Life in prison often unveils the complexities of human stories, each woven with the twists of desperation, survival, and unexpected turns.
Meet Solomon (surname unknown), a 24-year-old prisoner at the Awutu Camp Prison, sentenced to 2.5 years for an act of theft that aimed to secure his child’s education, but left behind a trail of heartache, disappointment, and regret.
Solomon’s embrace of crime was not borne out of malice, but rather a desperate bid to provide for his last-born child’s school fees, according to him.
Once engaged in galamsey (illegal mining), a precarious endeavour, and employed as a tiler, his fortunes took a downturn after business went bad.
Stagnant galamsey operations and a lack of tiling work pushed him to consider stealing, a choice he had never made before.
“I used to be involved in galamsey, but we had been put on hold for a while. I was also a tiler, but patronage was not forthcoming, that is why I thought about stealing. That is the only time I had stolen something,” Solomon recounted in an interview with Crime Check Foundation‘s Ibrahim Oppong Kwarteng.

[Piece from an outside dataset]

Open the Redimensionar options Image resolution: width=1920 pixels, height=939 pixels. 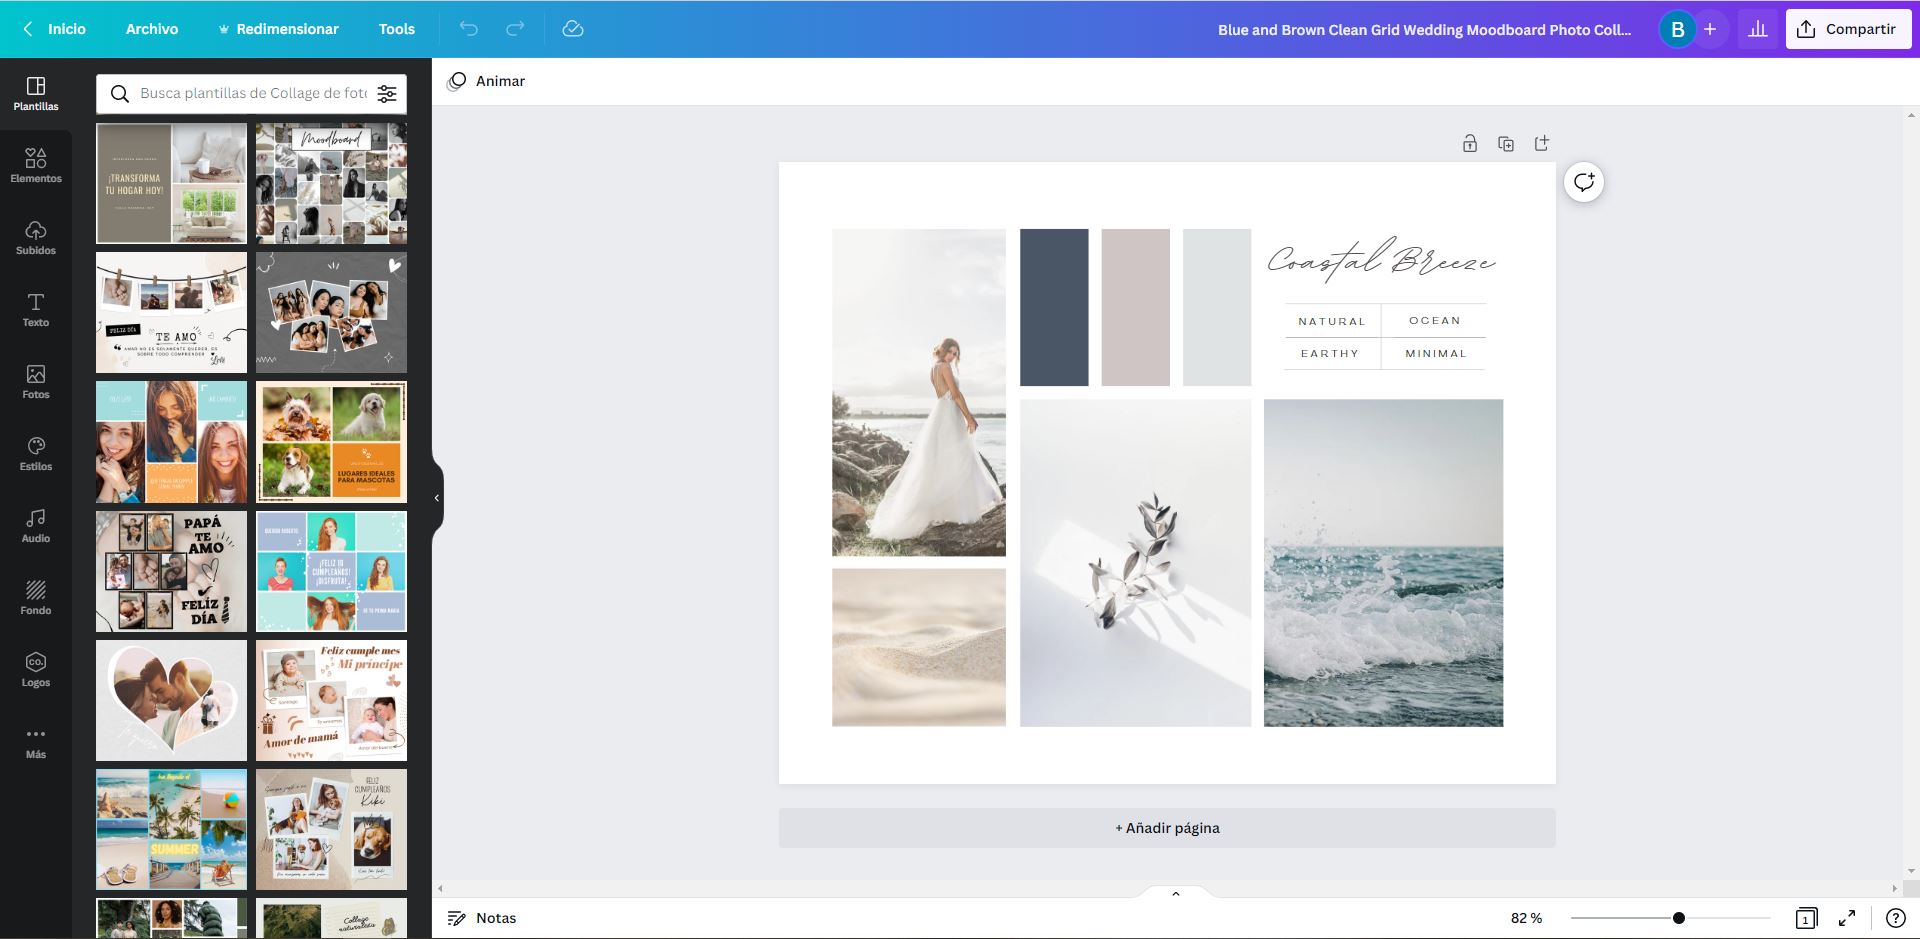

The stolen items were 25 coconut seedlings – a small act that had significant consequences. He intended to sell each seedling for GHC10 and thus arrive at a sum of GHC250.
Unbeknownst to Solomon, his big brother noticed the seedlings and inquired about them. In an attempt to shield himself from suspicion, Solomon lied, claiming they belonged to someone else.
However, fate played a different hand. The true owner of the seedlings reported the theft, setting off a chain of events that led to Solomon’s incarceration.
“My big brother saw them and asked me about it and I lied by telling him they were for someone. Unfortunately, the owner came to announce the theft at the information centre where my brother works, and so my brother told him to ask me about it. The owner was so upset about it, he decided to press charges and here I am,” he explained in the Twi dialect.
As Solomon sat confined behind bars, the weight of his actions bore heavily on his shoulders.
The stolen seedlings, according to him would have paid for his child’s fees (GHC80.00 per terms), as well as daily transportation and feeding fees (GHC7.00).
In an attempt to make sense of his situation, his plight led to introspection, revealing the pivotal role his partner and mother of his two children, played in his downward spiral.
Once enjoying relative prosperity, he strayed from the path of fidelity and indulged in relationships with multiple women, admitting having had at some point, about 10 girlfriends.
However, amidst these women was one “serious” girlfriend he had in addition to the mother of his children.
His partner, who had offered sound advice on financial responsibility and righteous living, found her counsel ignored.
He admitted, “If I had lived right with my partner, I would not have been in prison.”